The entries below must be repeated exactly. None may be skipped.

** Opening Data block **

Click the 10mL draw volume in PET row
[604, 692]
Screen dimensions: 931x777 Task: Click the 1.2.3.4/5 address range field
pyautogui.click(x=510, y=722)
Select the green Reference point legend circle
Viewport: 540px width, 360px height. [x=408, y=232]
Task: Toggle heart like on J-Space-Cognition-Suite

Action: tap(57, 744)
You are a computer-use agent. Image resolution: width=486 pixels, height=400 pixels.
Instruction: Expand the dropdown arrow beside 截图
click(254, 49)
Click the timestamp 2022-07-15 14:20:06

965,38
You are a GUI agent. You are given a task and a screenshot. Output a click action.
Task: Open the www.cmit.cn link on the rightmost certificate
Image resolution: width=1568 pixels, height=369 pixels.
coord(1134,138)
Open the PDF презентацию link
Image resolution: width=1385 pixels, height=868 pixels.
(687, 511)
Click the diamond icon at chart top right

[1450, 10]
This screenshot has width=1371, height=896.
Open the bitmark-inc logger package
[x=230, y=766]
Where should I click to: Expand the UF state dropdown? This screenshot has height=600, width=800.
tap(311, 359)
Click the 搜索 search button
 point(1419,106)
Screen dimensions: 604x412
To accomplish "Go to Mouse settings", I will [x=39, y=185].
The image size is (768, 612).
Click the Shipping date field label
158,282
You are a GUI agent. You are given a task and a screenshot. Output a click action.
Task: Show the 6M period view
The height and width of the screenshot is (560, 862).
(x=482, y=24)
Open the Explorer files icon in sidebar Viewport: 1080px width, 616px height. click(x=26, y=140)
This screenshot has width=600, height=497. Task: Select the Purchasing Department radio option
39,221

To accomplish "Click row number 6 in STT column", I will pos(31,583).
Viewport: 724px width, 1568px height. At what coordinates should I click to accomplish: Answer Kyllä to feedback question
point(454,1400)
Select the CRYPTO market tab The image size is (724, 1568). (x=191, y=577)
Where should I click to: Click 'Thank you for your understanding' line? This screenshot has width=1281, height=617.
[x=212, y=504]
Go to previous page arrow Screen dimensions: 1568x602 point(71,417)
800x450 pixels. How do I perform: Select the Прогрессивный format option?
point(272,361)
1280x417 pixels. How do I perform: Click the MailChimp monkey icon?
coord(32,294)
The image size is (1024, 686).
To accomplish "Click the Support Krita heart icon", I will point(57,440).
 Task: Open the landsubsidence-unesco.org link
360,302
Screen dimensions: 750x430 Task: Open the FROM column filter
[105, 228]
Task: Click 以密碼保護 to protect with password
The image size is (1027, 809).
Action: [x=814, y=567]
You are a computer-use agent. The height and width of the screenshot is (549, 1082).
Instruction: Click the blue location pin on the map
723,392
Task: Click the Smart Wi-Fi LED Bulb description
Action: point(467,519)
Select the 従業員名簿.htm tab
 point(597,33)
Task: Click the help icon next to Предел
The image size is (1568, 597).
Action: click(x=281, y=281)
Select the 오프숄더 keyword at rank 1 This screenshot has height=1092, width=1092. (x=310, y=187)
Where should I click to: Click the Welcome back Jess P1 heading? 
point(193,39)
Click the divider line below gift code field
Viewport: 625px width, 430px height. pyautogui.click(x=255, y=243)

** Closing Data block **

[Result below]:
Click the 10mL draw volume in PET row
[604, 692]
Screen dimensions: 931x777 Task: Click the 1.2.3.4/5 address range field
pyautogui.click(x=510, y=722)
Select the green Reference point legend circle
Viewport: 540px width, 360px height. [x=408, y=232]
Task: Toggle heart like on J-Space-Cognition-Suite

Action: tap(57, 744)
You are a computer-use agent. Image resolution: width=486 pixels, height=400 pixels.
Instruction: Expand the dropdown arrow beside 截图
click(254, 49)
Click the timestamp 2022-07-15 14:20:06

965,38
You are a GUI agent. You are given a task and a screenshot. Output a click action.
Task: Open the www.cmit.cn link on the rightmost certificate
Image resolution: width=1568 pixels, height=369 pixels.
coord(1134,138)
Open the PDF презентацию link
Image resolution: width=1385 pixels, height=868 pixels.
(687, 511)
Click the diamond icon at chart top right

[1450, 10]
This screenshot has width=1371, height=896.
Open the bitmark-inc logger package
[x=230, y=766]
Where should I click to: Expand the UF state dropdown? This screenshot has height=600, width=800.
tap(311, 359)
Click the 搜索 search button
 point(1419,106)
Screen dimensions: 604x412
To accomplish "Go to Mouse settings", I will [x=39, y=185].
The image size is (768, 612).
Click the Shipping date field label
158,282
You are a GUI agent. You are given a task and a screenshot. Output a click action.
Task: Show the 6M period view
The height and width of the screenshot is (560, 862).
(x=482, y=24)
Open the Explorer files icon in sidebar Viewport: 1080px width, 616px height. click(x=26, y=140)
This screenshot has width=600, height=497. Task: Select the Purchasing Department radio option
39,221

To accomplish "Click row number 6 in STT column", I will pos(31,583).
Viewport: 724px width, 1568px height. At what coordinates should I click to accomplish: Answer Kyllä to feedback question
point(454,1400)
Select the CRYPTO market tab The image size is (724, 1568). (x=191, y=577)
Where should I click to: Click 'Thank you for your understanding' line? This screenshot has width=1281, height=617.
[x=212, y=504]
Go to previous page arrow Screen dimensions: 1568x602 point(71,417)
800x450 pixels. How do I perform: Select the Прогрессивный format option?
point(272,361)
1280x417 pixels. How do I perform: Click the MailChimp monkey icon?
coord(32,294)
The image size is (1024, 686).
To accomplish "Click the Support Krita heart icon", I will point(57,440).
 Task: Open the landsubsidence-unesco.org link
360,302
Screen dimensions: 750x430 Task: Open the FROM column filter
[105, 228]
Task: Click 以密碼保護 to protect with password
The image size is (1027, 809).
Action: [x=814, y=567]
You are a computer-use agent. The height and width of the screenshot is (549, 1082).
Instruction: Click the blue location pin on the map
723,392
Task: Click the Smart Wi-Fi LED Bulb description
Action: point(467,519)
Select the 従業員名簿.htm tab
 point(597,33)
Task: Click the help icon next to Предел
The image size is (1568, 597).
Action: click(x=281, y=281)
Select the 오프숄더 keyword at rank 1 This screenshot has height=1092, width=1092. (x=310, y=187)
Where should I click to: Click the Welcome back Jess P1 heading? 
point(193,39)
Click the divider line below gift code field
Viewport: 625px width, 430px height. pyautogui.click(x=255, y=243)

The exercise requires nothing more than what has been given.